• **Entries provided**
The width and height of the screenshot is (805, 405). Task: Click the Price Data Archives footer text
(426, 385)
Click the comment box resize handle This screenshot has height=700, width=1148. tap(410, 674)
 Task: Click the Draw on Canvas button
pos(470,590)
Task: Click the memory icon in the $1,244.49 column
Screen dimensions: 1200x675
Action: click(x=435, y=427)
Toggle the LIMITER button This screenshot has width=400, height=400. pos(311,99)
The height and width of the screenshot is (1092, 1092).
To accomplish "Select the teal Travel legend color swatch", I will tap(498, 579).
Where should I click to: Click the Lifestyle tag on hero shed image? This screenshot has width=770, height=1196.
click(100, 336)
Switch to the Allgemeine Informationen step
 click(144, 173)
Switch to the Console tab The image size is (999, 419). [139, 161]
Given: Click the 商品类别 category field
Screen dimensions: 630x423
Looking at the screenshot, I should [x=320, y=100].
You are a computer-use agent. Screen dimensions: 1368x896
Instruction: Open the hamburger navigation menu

• **Work instructions**
Copy the lines above verbatim, starting at the line that contains "Where should I" and ending at the last line of the records.

• **Exercise result**
Where should I click to: Click the Lifestyle tag on hero shed image? This screenshot has width=770, height=1196.
click(100, 336)
Switch to the Allgemeine Informationen step
 click(144, 173)
Switch to the Console tab The image size is (999, 419). [139, 161]
Given: Click the 商品类别 category field
Screen dimensions: 630x423
Looking at the screenshot, I should [x=320, y=100].
You are a computer-use agent. Screen dimensions: 1368x896
Instruction: Open the hamburger navigation menu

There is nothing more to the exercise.